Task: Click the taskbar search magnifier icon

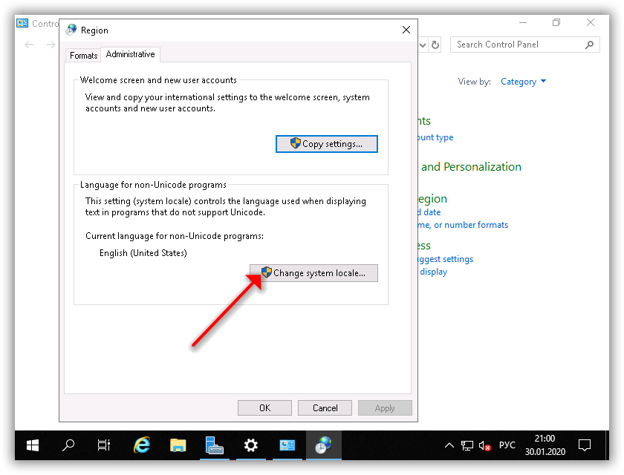Action: point(68,445)
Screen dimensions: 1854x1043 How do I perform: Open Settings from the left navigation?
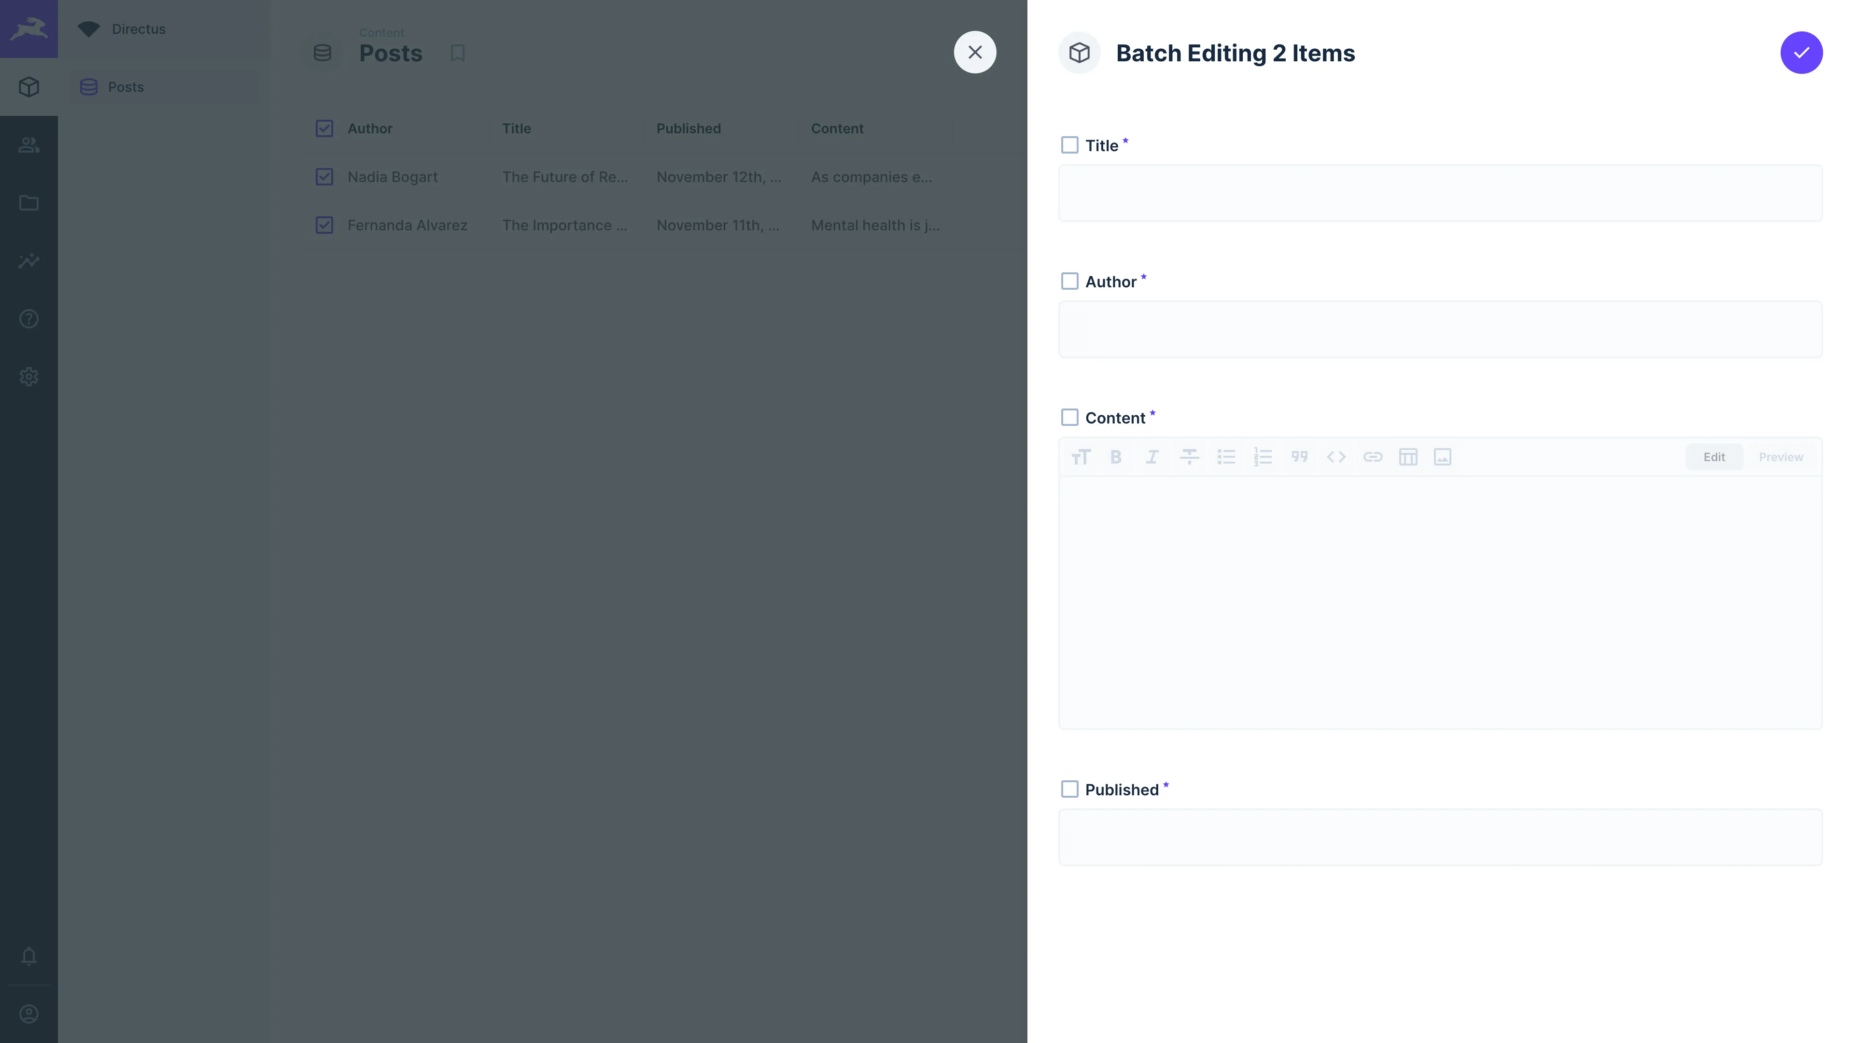tap(29, 376)
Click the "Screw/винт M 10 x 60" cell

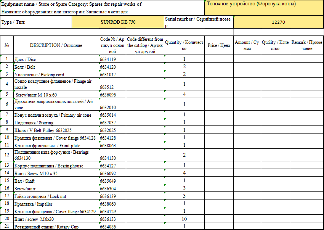56,94
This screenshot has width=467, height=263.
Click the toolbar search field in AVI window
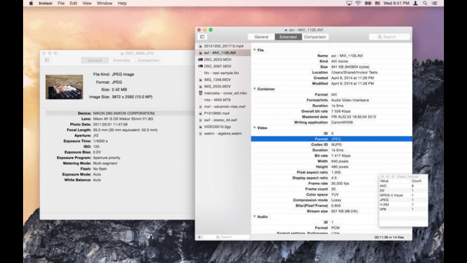[389, 37]
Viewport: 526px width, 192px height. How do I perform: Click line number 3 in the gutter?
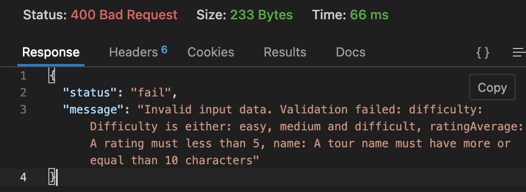23,110
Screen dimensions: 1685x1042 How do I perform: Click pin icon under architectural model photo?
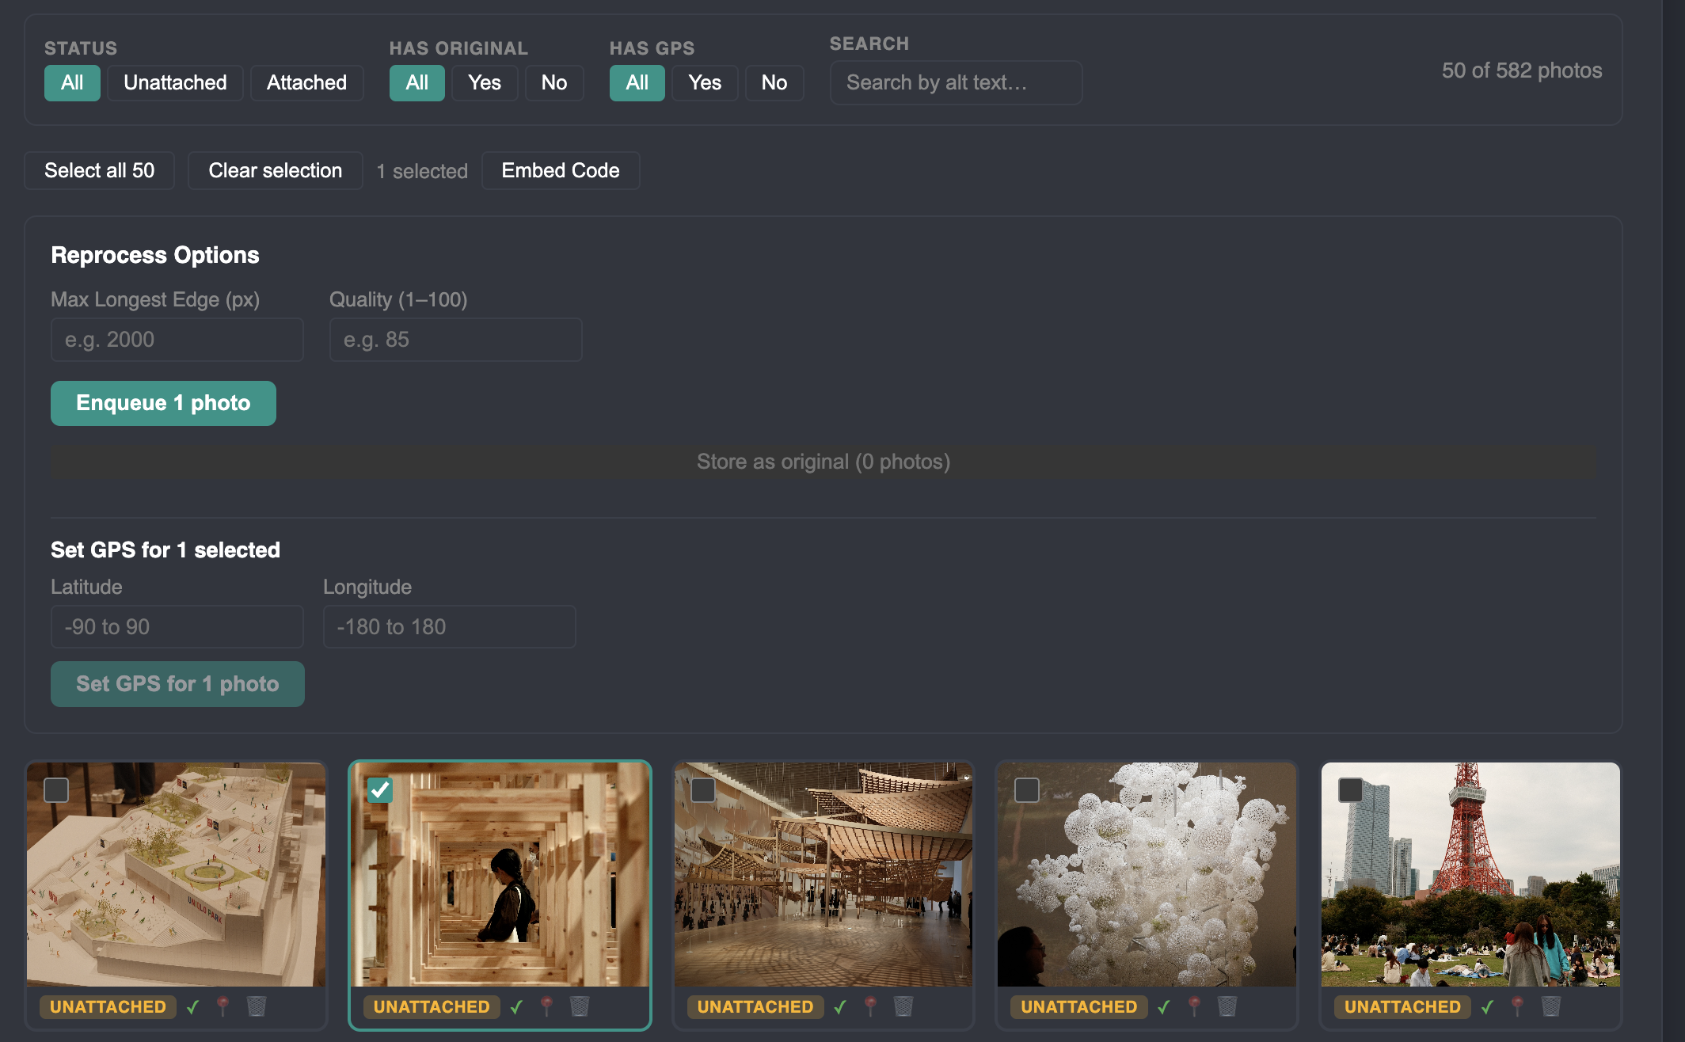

━━━━━━━━━━━━━━━━━━━━

• [What is expected]:
Determine how many lines of the entries contain the string "icon", matching case exactly, and reply with only that number.

• [Full answer]:
2